[Stored items]
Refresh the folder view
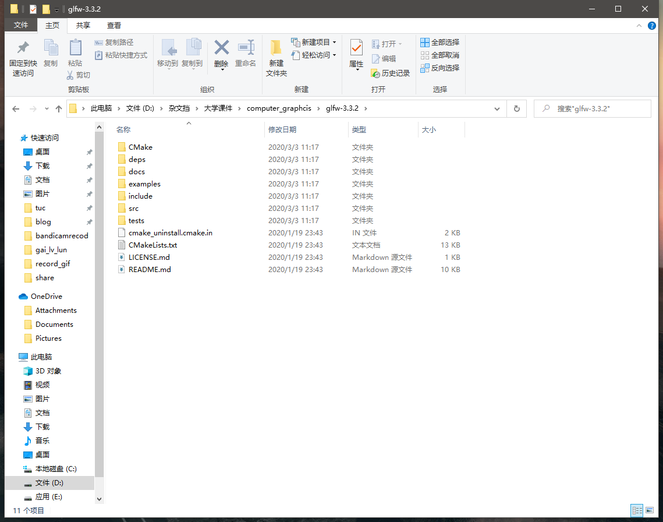Screen dimensions: 663x522 point(516,108)
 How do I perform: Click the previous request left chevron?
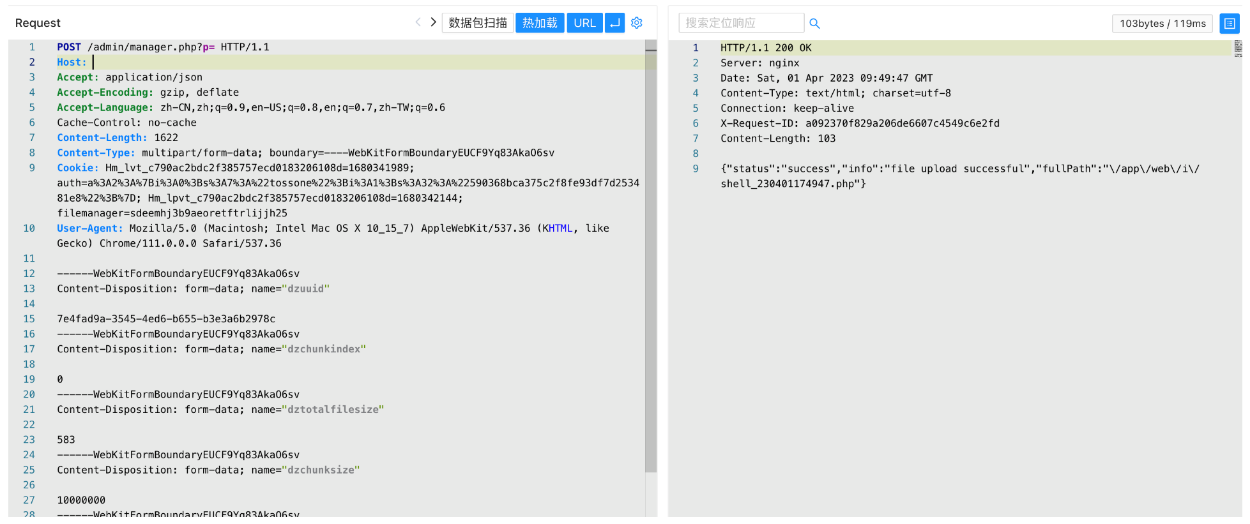point(418,22)
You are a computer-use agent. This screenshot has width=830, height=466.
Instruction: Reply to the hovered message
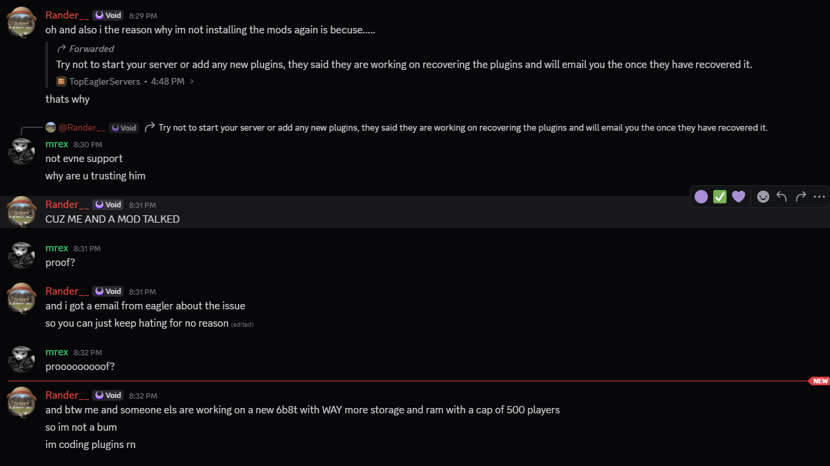(782, 197)
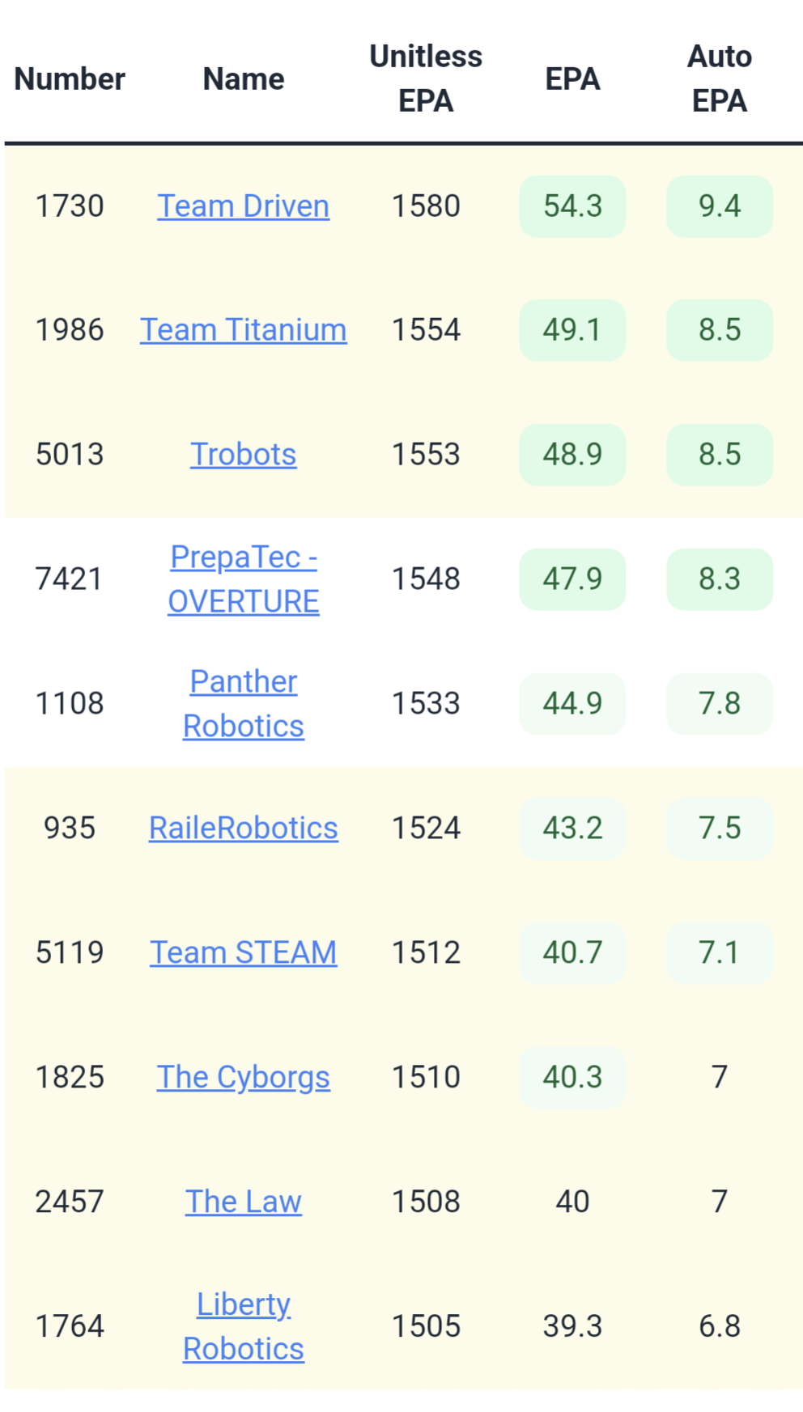Select team number 1730 cell

[70, 206]
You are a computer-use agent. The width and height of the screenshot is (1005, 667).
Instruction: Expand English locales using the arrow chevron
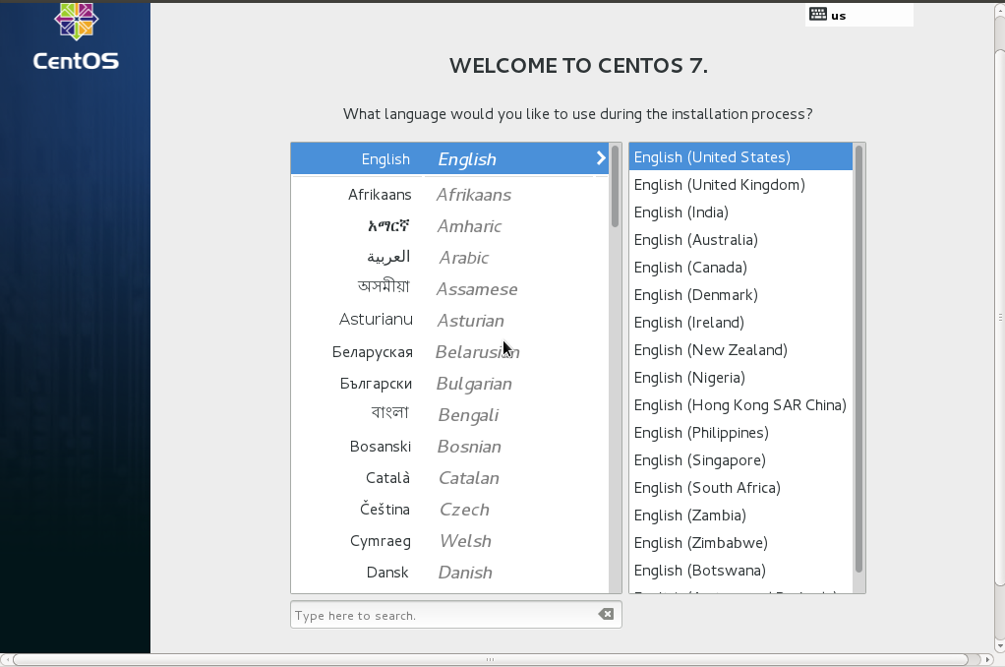[600, 157]
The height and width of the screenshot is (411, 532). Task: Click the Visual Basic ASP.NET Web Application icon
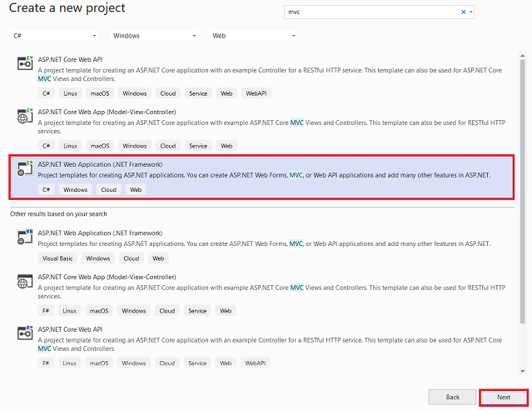pos(25,237)
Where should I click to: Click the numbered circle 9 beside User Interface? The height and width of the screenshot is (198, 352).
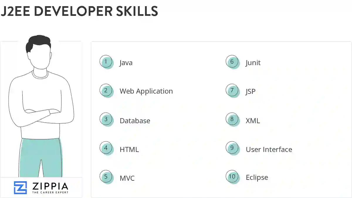(232, 148)
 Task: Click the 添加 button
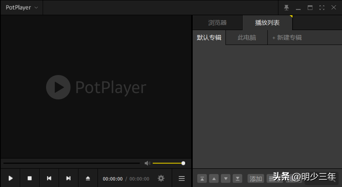click(256, 179)
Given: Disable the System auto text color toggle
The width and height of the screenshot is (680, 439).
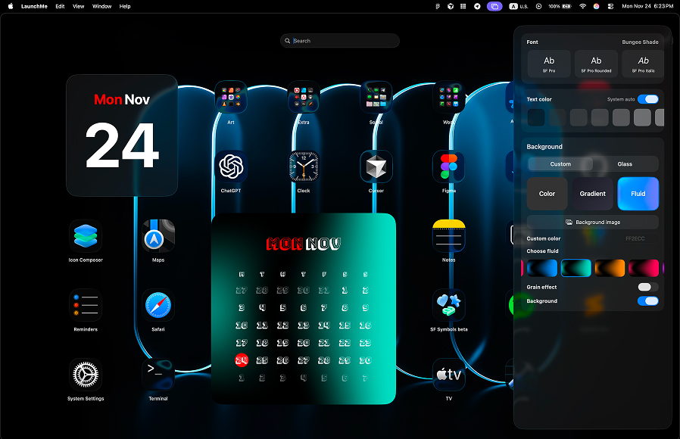Looking at the screenshot, I should click(649, 99).
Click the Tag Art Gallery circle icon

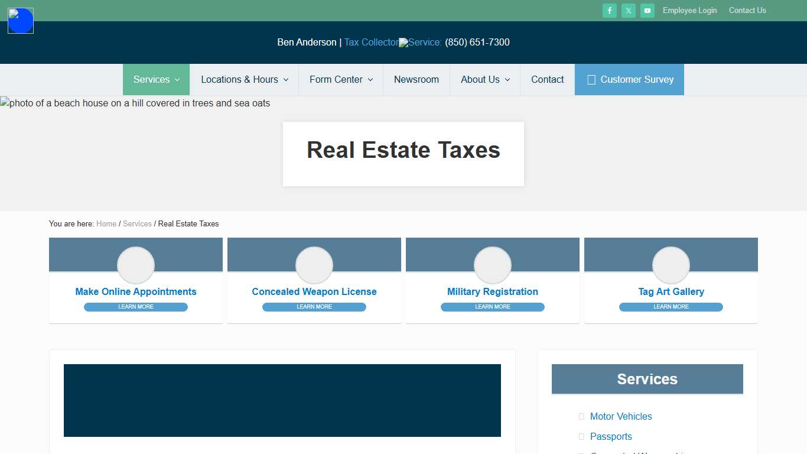point(671,265)
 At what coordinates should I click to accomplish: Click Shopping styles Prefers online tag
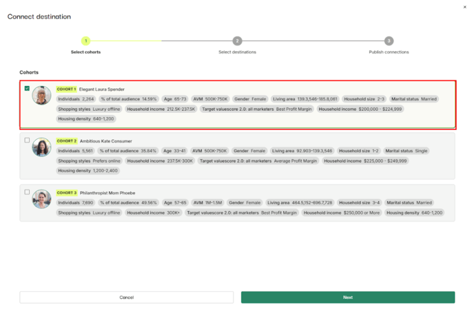click(x=89, y=160)
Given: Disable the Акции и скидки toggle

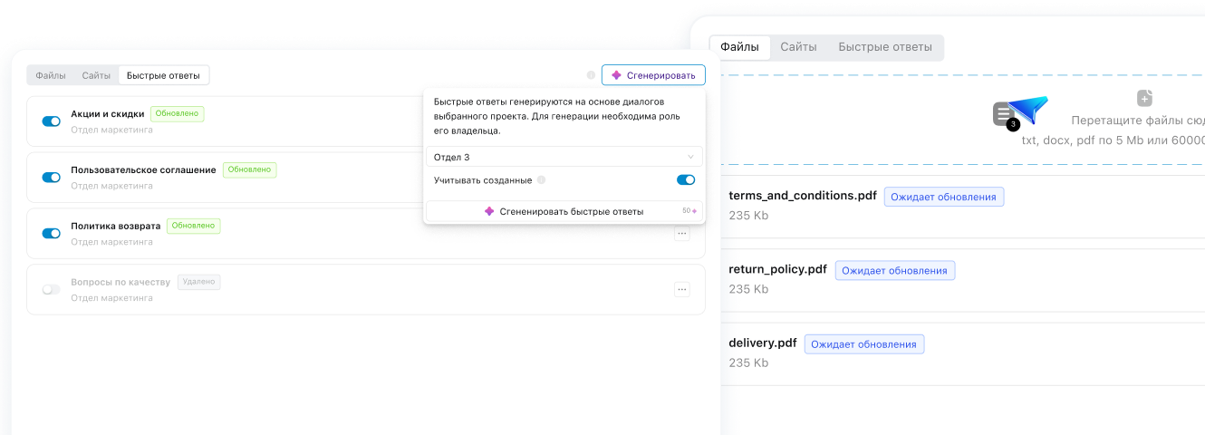Looking at the screenshot, I should (x=52, y=121).
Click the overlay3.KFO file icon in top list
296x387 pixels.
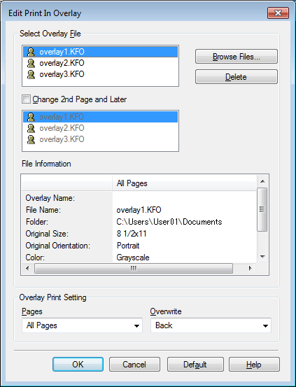tap(31, 74)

▸ WORK REQUIRED: Copy all the lines above that hold the string "computer".

▸ OUTPUT OF THE TASK:
You are a computer-use agent. This screenshot has width=830, height=466.
You are a computer-use agent. The width and height of the screenshot is (1005, 667).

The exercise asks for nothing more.